These days, smart devices often contain the most valuable information for internal and government investigations. Traditional corporate email may not provide the entire story. Key takeaways from the episode include:

  1. To make a device collection successful, it is important to determine where the relevant information could be located, such as on what kind of physical device or if the information could be in back-up or synchronization archives on the cloud. 
  2. Archives can include information that dates back further than what is on the physical device.
  3. Common information sources on smart devices that are helpful for internal and government investigations include:
  • SMS;
  • MMS;
  • Messaging applications (which may also include audio files and money transfer information);
  • Notes;
  • Call logs;
  • Contacts; and
  • Geographical location information. 
  1. Devices have latitude & longitude trackers. Locations can be imbedded in photographs taken by the device. If the device connects to any cell tower or WiFi network, the smart device will have detailed information on where the device was at a specific time based on that connection. 

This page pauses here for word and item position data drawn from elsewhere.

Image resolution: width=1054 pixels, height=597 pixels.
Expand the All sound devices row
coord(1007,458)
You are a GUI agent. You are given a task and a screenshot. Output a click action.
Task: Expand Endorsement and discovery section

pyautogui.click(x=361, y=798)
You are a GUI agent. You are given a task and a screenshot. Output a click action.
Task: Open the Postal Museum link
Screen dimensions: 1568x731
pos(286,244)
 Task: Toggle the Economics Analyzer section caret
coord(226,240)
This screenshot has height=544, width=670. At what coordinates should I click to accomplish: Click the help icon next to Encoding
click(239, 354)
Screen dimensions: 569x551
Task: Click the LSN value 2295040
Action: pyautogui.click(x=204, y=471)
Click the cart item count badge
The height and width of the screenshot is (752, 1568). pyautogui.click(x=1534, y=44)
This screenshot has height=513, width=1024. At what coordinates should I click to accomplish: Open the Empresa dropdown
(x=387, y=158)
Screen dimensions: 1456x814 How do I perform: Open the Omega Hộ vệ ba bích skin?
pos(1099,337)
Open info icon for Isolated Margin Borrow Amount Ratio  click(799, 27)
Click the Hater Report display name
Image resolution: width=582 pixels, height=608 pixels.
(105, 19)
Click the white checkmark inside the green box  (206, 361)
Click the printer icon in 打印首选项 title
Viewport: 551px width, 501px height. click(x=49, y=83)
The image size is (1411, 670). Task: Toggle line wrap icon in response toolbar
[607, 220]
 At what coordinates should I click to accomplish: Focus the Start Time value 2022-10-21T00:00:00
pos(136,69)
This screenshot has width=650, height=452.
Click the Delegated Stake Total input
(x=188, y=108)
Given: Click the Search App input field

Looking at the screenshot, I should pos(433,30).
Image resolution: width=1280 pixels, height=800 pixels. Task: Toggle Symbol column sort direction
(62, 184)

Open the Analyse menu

  2. Time stamps on messages may be in UTC time; not the time zone in which the user is based. 
  3. After collection, obtain a spreadsheet with the device’s various information sources along with snippets of the messages or notes found on the device. Use these snippets to determine which information sources should be reviewed and what search terms should be applied initially for a targeted review. 
  4. Messages provide a snapshot in time. In your review tool, you may only see a conversation between the same participants within 24 hours. In order to understand what occurred, including whether participants are added or taken off the message string, you will need to review the messages around the same time period, and possibly even create a chronology to avoid missing any key or related conversations.